Nascar also wears several hats: sanctioning body, marketer, and for-profit business. This can lead to conflicts. Take Nascar’s relationship with the three lead sponsors of the Nextel Cup: Nextel, Sunoco, and Goodyear. The sponsorship fees go to Nascar, as well as to the tracks and racing teams (in the form of bonus money, tires, and free gasoline). Nextel struck a 10-year deal in 2004 for a reported $700 million to turn the Winston Cup into the Nextel Cup. In return, Nextel (now Sprint Nextel) receives marketing exclusivity on the circuit for 10 years. “Teams are asked to restrict their [sponsorship] involvement in the three categories [represented by the three lead sponsors],” explains Wilson. “It’s important for us to be able to regulate that.”

But Nascar is finding it increasingly difficult to keep the peace between rival sponsors.

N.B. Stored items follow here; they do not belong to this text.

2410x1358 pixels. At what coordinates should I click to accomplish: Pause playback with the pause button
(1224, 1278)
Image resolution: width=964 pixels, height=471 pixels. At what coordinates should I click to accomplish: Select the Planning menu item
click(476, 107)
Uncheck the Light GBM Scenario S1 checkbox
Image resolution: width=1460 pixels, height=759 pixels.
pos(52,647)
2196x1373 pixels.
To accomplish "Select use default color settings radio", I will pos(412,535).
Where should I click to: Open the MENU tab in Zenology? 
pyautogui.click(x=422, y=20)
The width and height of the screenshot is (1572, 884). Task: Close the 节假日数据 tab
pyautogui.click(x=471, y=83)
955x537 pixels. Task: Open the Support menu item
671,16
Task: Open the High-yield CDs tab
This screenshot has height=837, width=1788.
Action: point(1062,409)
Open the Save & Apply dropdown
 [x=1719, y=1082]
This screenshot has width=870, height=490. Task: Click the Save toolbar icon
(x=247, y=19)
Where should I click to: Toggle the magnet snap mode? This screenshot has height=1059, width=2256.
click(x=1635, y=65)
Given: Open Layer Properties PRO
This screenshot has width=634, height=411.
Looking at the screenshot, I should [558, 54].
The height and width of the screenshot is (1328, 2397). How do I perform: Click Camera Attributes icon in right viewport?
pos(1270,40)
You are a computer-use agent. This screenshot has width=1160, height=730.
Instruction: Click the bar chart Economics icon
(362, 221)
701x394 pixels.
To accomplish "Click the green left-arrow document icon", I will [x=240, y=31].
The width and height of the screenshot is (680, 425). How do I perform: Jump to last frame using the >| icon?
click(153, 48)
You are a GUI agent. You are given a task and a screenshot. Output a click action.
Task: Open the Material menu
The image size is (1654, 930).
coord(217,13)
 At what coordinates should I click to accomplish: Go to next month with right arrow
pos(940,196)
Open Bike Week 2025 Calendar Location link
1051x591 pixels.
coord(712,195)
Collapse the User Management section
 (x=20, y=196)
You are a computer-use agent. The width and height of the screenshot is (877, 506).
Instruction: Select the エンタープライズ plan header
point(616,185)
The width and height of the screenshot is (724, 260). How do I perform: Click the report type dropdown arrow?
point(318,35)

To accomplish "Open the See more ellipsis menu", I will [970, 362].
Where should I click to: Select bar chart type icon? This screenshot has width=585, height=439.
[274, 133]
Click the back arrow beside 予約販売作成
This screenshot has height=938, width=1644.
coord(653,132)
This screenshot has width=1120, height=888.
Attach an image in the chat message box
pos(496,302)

One published account claims Sunoco complained about the size of the Shell Oil logo on Kevin Harvick’s uniform after the driver won the Daytona 500 in February. In turn, Nascar officials are believed to have asked Harvick to reduce the size of the logo.

Hold the Phone

More ominously, in a move that rocked the industry, AT&T recently sued Nascar. The reason? AT&T wants to stick its corporate logo on Jeff Burton’s No. 31 car. For the past six years, Burton’s car, which is owned by Richard Childress Racing, has been sponsored by wireless-carrier Cingular, a joint venture between AT&T and Bellsouth Corp. But with the recent merger between those two telecommunications companies, AT&T management has rebranded Cingular under the AT&T name.

There’s just one hitch. Nextel’s deal to sponsor the Nextel Cup bars other telcos from sponsoring Nascar events or racing teams, although it did grandfather in existing sponsors Cingular and Alltel. According to a Nascar spokesman, the clause prohibits the two from rebranding or changing paint schemes on the cars. AT&T doesn’t see it that way. Mark Siegel, a spokesman for the telco’s wireless group, insists that the clause only bars the company from changing its brand position on the vehicle or sponsoring a different racing team. “Not being able to use our logo is ridiculous,” says Siegel.

In May, a judge sided with AT&T, allowing the logo switch in a preliminary injunction. Less than a month later Nascar hit back, filing a $100 million countersuit. That suit, which derides AT&T’s actions as “ambush marketing,” claims the telco is interfering with Nascar’s exclusive sponsorship agreement with Nextel.